● **AVAILABLE RECORDS**
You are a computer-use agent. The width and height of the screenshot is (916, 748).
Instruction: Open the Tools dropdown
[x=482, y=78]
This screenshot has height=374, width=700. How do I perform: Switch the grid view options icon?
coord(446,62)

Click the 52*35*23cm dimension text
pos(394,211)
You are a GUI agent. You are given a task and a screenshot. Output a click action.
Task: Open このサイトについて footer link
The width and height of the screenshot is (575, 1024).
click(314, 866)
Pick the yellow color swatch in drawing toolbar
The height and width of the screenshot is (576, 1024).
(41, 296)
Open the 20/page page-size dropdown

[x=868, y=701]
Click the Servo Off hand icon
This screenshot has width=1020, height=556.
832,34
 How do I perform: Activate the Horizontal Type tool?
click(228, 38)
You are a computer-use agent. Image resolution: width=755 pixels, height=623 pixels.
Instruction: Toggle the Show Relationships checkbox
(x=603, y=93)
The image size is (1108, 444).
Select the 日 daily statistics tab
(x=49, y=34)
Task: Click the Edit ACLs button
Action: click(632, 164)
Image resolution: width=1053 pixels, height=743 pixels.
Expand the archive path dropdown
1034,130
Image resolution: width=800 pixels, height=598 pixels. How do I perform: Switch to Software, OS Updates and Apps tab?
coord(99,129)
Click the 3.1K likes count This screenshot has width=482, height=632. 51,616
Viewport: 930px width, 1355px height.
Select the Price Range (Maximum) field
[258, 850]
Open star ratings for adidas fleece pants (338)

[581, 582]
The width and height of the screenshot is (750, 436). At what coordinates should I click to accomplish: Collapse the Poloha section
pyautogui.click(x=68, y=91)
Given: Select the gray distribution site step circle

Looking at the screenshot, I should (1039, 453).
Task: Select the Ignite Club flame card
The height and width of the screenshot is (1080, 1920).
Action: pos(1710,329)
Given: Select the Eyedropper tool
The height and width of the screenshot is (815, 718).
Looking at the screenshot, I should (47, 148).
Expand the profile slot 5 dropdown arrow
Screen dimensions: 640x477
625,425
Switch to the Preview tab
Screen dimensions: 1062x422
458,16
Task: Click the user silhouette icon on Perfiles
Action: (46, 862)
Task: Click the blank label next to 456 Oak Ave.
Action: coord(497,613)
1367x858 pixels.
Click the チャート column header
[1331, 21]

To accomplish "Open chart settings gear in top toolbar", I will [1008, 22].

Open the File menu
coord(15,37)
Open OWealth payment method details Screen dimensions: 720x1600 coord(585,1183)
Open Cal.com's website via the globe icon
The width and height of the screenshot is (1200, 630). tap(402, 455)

● **YOUR OBJECTIVE**
Could you state how many lines in the data hold the word "computer"? Only the number should be given.

● **EXERCISE ANSWER**
2